* **Material provided**

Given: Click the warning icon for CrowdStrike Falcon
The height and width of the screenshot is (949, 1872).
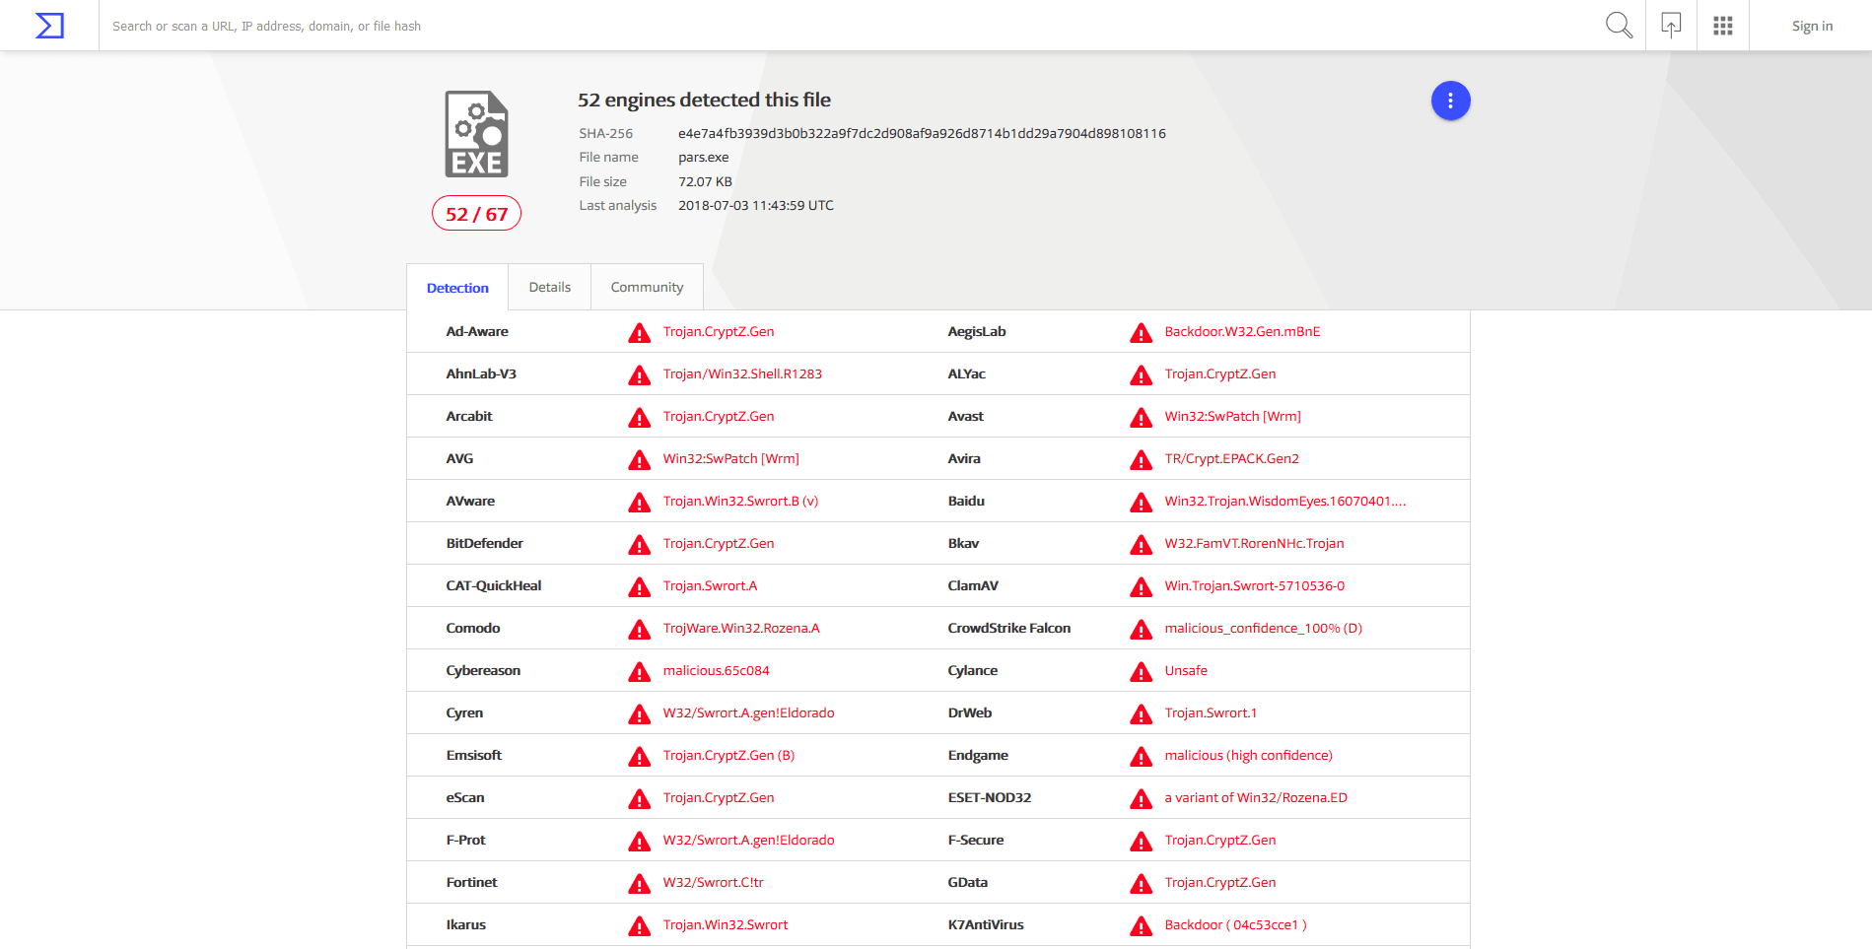Looking at the screenshot, I should (1142, 630).
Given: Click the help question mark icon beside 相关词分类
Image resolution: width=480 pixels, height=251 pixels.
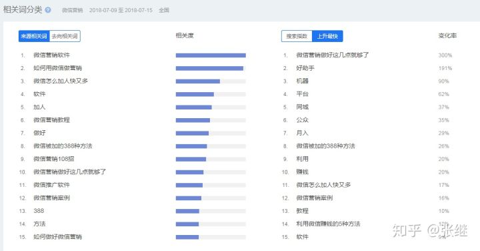Looking at the screenshot, I should pos(48,10).
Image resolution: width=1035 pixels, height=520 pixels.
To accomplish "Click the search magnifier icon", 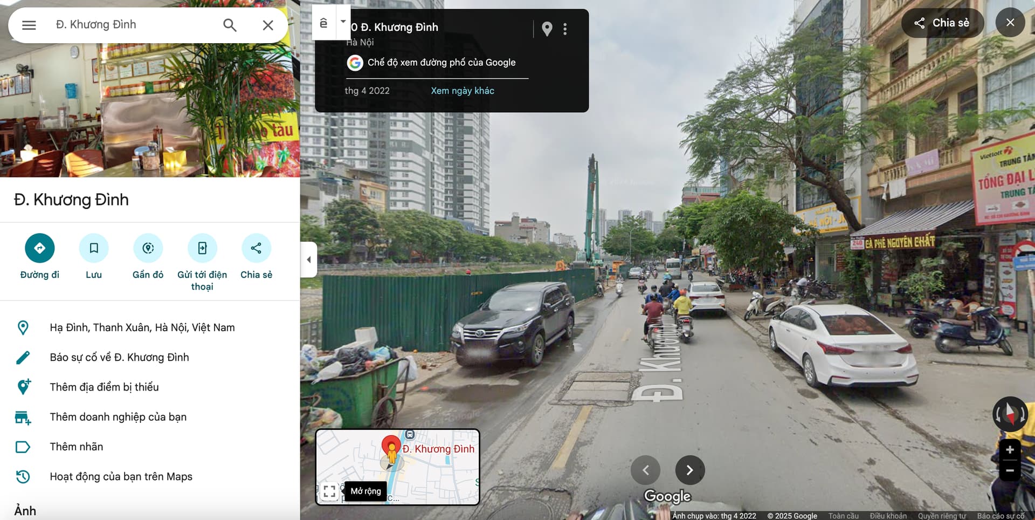I will (230, 25).
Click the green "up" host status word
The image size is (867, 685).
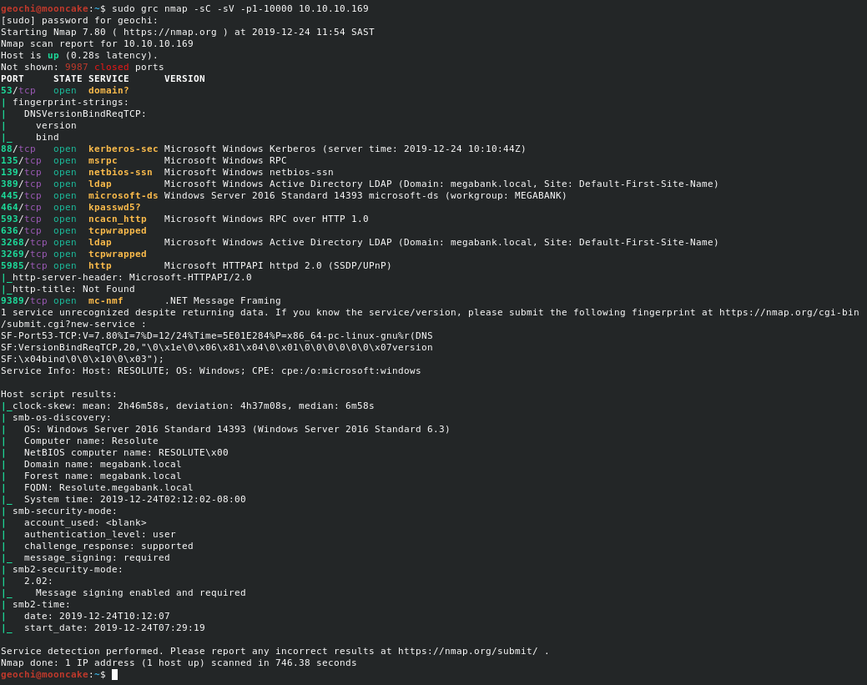[x=53, y=55]
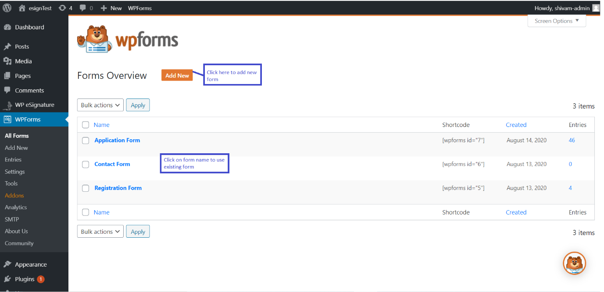The height and width of the screenshot is (292, 604).
Task: Click the updates icon showing 4
Action: 62,8
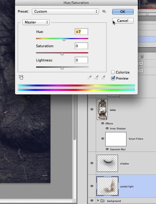Select the on-image adjustment hand tool

coord(21,77)
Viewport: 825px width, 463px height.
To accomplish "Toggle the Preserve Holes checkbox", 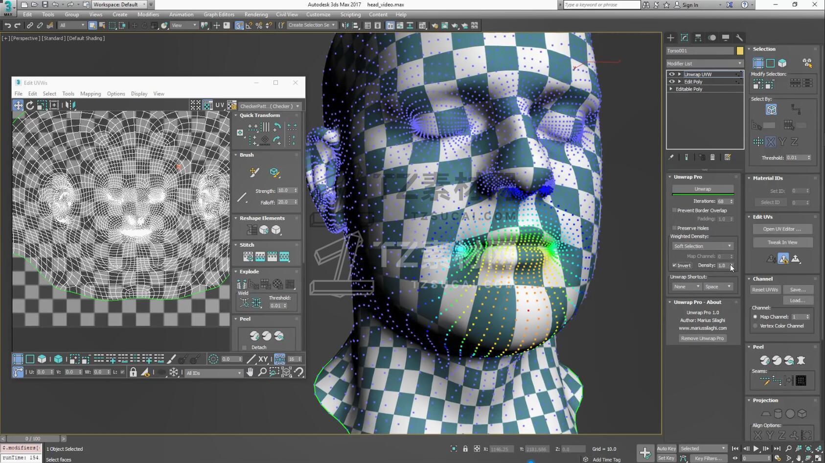I will coord(674,228).
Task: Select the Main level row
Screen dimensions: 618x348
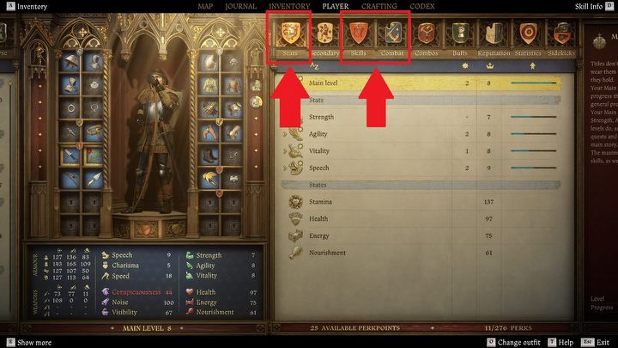Action: pyautogui.click(x=421, y=83)
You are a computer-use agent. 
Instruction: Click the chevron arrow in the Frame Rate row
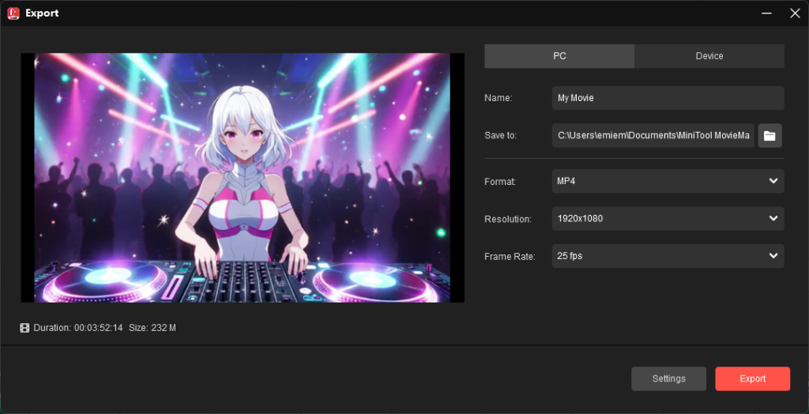point(773,256)
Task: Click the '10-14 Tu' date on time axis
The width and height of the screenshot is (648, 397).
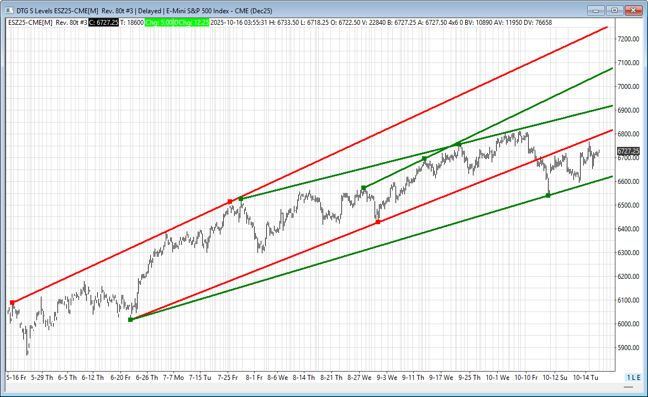Action: pyautogui.click(x=587, y=378)
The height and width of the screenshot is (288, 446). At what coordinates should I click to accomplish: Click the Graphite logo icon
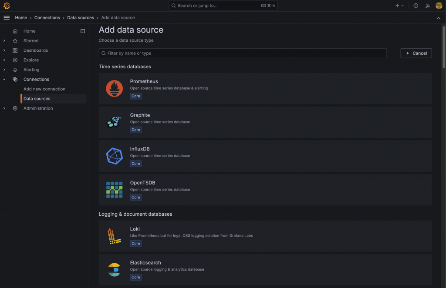point(115,122)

* **Task item**
Every line of the records containing the word "Given" must appear in the answer.

* **Answer space**
Given: Click the warning icon for CrowdStrike Falcon
Given: Click the help question mark icon beside 相关词分类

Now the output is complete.